When will $AB=BA$?
Solution 1:
If $A,B$ are diagonalizable, they commute if and only if they are simultaneously diagonalizable. For a proof, see here. This, of course, means that they have a common set of eigenvectors.
If $A,B$ are normal (i.e., unitarily diagonalizable), they commute if and only if they are simultaneously unitarily diagonalizable. A proof can be done by using the Schur decomposition of a commuting family. This, of course, means that they have a common set of orthonormal eigenvectors.
Solution 2:
This is too long for a comment, so I posted it as an answer.
I think it really depends on what $A$ or $B$ is. For example, if $A=cI$ where $I$ is the identity matrix, then $AB=BA$ for all matrices $B$. In fact, the converse is true:
If $A$ is an $n\times n$ matrix such that $AB=BA$ for all $n\times n$ matrices $B$, then $A=c I$ for some constant $c$.
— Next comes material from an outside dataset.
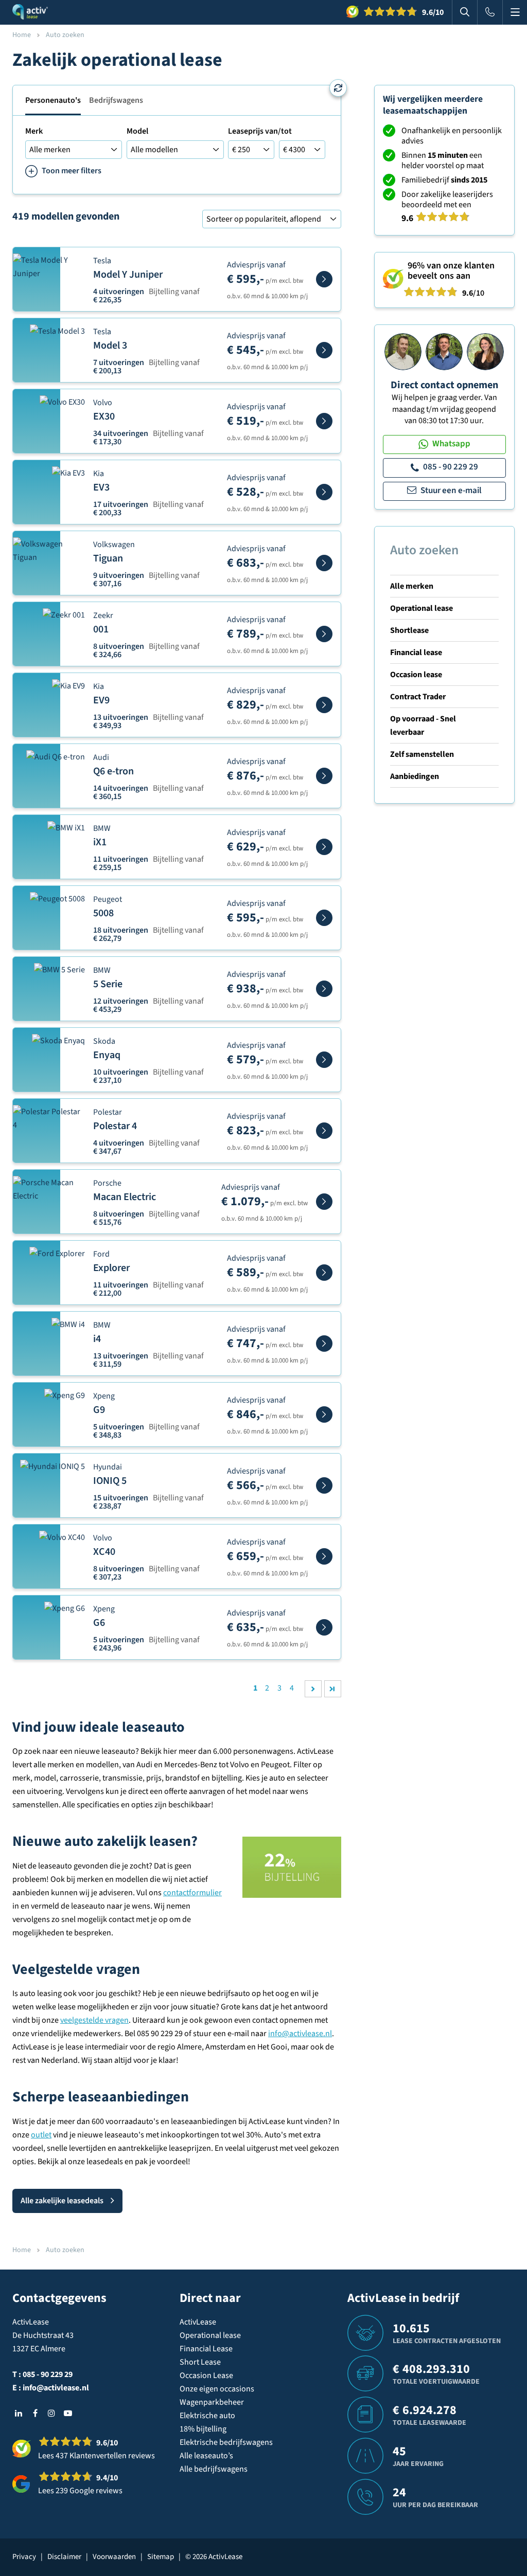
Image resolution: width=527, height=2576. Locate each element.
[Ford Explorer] (324, 1272)
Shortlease (409, 630)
Therefore, if $A$ is not in the form of $c I$, there must be some matrix $B$ such that $AB\neq BA$.
Solution 3:
Here are some different cases I can think of:
- $A=B$.
- Either $A=cI$ or $B=cI$, as already stated by Paul.
- $A$ and $B$ are both diagonal matrices.
- There exists an invertible matrix $P$ such that $P^{-1}AP$ and $P^{-1}BP$ are both diagonal.